Renaissance: A Film by Beyoncé — which Beyoncé wrote, directed and produced — could now earn $22 million to $24 million in its debut after it was graced with glowing reviews and a coveted A+ CinemaScore. The film earned $11.5 million on Friday, including $5 million in Thursday previews
Distributor AMC Theatres — also home of blockbuster Taylor Swift: The Eras Tour — is remaining more conservative in suggesting a $20 million opening.
More than 70 percent of Friday’s audience was female, while 50 percent of the audience were Black moviegoers, in a win for diverse programming. Nearly 70 percent of ticket buyers were between ages 18 and 24, including 43 percent between ages 25 and 34.
The weekend after Thanksgiving is notoriously sluggish, and Renaissance is a welcome gift for exhibitors. To date, the biggest opening for the first weekend of December belongs to Tom Cruise’s The Last Samurai ($24.3 million), not adjusted for inflation.
Similar to Taylor Swift, Beyoncé and her team decided to bypass Hollywood studios and struck a pact with AMC Theatres to distribute Renaissance, which chronicles her recent world stage tour, while including behind-the-scenes footage detailing the planning and execution of the concert.
Swift and AMC made history in October when Taylor Swift: The Eras Tour opened to a staggering $92.8 million domestically, by far the biggest launch ever for a concert movie. No one expected Renaissance to do the same sort of business, considering her audience is older.

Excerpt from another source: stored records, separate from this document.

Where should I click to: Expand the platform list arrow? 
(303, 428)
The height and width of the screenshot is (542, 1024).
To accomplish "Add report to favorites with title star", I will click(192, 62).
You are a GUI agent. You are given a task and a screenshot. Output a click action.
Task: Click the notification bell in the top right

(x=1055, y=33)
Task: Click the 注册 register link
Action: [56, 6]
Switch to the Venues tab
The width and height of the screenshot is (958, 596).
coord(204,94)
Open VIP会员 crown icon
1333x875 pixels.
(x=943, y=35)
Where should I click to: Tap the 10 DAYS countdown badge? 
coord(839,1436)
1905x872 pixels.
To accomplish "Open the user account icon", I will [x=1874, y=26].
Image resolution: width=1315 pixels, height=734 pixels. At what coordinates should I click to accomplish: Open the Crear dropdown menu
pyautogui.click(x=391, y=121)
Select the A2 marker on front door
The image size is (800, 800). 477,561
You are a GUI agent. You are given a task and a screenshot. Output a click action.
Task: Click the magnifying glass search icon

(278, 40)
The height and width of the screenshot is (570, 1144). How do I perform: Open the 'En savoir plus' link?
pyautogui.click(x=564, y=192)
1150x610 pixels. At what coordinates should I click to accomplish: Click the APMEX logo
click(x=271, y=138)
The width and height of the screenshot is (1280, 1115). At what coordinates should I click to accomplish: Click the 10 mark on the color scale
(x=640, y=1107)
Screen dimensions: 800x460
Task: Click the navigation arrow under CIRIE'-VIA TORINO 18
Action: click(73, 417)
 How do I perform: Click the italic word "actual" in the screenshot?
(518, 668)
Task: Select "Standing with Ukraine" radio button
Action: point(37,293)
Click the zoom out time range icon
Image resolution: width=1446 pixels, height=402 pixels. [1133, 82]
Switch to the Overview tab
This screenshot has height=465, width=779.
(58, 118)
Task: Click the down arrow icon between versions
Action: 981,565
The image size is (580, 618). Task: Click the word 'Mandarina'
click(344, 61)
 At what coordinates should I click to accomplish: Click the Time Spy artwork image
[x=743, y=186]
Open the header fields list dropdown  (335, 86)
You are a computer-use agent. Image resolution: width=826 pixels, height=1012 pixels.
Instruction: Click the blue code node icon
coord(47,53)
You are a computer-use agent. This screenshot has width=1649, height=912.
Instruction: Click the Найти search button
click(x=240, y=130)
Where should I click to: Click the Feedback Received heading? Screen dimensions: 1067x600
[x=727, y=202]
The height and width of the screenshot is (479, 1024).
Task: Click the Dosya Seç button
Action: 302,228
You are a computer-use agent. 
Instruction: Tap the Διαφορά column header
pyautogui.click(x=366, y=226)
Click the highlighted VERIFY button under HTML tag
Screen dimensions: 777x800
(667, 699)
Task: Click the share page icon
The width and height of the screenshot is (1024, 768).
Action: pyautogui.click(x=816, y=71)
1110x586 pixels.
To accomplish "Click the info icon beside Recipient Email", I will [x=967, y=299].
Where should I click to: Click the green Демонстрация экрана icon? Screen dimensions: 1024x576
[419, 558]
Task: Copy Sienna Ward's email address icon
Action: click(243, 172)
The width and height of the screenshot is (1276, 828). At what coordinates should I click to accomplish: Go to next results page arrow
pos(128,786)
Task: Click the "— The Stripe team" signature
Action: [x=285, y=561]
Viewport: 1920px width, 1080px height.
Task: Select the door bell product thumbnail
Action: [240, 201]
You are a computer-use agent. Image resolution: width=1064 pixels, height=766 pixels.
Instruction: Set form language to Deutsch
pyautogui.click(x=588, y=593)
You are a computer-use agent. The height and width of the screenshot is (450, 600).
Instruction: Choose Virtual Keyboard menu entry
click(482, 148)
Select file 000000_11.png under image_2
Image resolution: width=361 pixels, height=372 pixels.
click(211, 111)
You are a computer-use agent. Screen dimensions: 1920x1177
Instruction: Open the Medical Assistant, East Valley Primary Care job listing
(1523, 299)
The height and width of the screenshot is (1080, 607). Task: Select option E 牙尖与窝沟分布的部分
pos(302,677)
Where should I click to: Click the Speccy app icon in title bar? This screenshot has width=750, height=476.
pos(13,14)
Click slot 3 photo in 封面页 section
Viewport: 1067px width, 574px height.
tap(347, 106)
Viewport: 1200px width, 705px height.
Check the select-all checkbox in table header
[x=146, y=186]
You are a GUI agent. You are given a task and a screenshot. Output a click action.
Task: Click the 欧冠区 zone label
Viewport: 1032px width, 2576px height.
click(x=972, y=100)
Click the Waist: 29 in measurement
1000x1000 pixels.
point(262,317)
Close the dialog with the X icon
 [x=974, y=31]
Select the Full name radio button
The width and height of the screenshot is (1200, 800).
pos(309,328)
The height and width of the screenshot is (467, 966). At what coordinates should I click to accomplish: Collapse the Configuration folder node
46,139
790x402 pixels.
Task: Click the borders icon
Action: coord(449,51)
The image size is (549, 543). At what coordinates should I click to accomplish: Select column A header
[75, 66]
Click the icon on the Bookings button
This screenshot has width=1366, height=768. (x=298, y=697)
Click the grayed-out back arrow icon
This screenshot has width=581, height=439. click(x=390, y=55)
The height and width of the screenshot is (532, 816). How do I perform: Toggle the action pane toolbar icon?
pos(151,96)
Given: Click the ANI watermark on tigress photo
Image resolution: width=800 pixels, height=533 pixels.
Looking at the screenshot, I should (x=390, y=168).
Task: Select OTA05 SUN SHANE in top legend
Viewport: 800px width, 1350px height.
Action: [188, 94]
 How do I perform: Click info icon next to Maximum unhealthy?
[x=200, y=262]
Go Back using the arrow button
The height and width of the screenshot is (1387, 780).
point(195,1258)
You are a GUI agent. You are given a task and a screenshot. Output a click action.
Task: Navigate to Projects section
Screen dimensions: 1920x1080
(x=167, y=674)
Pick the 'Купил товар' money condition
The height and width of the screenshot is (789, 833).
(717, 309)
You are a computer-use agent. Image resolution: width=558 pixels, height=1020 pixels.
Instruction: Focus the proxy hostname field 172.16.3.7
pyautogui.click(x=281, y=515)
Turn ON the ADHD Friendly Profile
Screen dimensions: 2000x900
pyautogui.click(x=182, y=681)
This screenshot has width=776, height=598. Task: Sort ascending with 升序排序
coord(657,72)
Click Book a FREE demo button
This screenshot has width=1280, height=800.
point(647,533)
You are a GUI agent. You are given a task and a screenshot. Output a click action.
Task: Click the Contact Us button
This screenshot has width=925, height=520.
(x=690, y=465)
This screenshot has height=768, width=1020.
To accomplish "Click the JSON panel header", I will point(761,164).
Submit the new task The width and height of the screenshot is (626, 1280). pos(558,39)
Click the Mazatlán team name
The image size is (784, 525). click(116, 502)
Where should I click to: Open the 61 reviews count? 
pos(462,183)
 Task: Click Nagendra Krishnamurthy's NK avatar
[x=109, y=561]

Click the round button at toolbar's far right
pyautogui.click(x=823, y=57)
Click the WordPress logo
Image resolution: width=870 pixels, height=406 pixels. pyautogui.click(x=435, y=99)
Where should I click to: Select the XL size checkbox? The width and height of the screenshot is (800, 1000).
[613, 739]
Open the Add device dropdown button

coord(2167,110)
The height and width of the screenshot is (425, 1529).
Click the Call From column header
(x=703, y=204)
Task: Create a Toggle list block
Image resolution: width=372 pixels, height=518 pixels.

Before Eras Tour, 2008’s Miley Cyrus and Hannah Montana: The Best of Both Worlds Concert Tour held the record for the top domestic opening for a concert film with $31.1 million, not adjusted for inflation. That was followed by 2011’s Justin Bieber: Never Say Never, which opened to $29.5 million.
Renaissance is also rolling out overseas, where it is likewise tracking to open in the $20 million range for a global start of $40 million.
The concert pic isn’t the only gift for exhibitors this weekend. The Japanese film Godzilla Minus One looks to come in No. 3 behind Renaissance and holdover The Hunger Games: The Ballad of Songbirds and Snakes with a hefty $9 million to $10 million thanks to younger men. Males made up 77 percent of ticket buyers on Friday, with 63 percent of all ticket buyers between the ages of 18 and 34.
Coming in No. 4 is the newest offering from Angel Studios, home of sleeper hit Sound of Freedom. The sci-fi, faith-based The Shift is looking at a muted start in the $4.5 million range.
Elsewhere, the news was bleak for Thanksgiving entries Napoleon, from Apple Original Films and Sony, and Disney Animation’s Wish.
Trolls Band Together, Wish and Napoleon are in a three-way race for fourth-place. The trio of films is pacing for a weekend gross in the $7 million range. For Wish, that would mean a steep drop of 63 percent, although Disney is more hopeful in giving a $7 million to $9 million range.
Napoleon is an even worse position, and could fall off as much as 66 percent after opening ahead of expectations over Thanksgiving. The steep decline isn’t a surprise to Hollywood insiders, considering the biographical epic got dinged with a B- CinemaScore by audiences, coupled with poor exits on PostTrak.
Wish, conversely, earned an A CinemaScore and strong exits, meaning it could have legs thanks to strong word of mouth.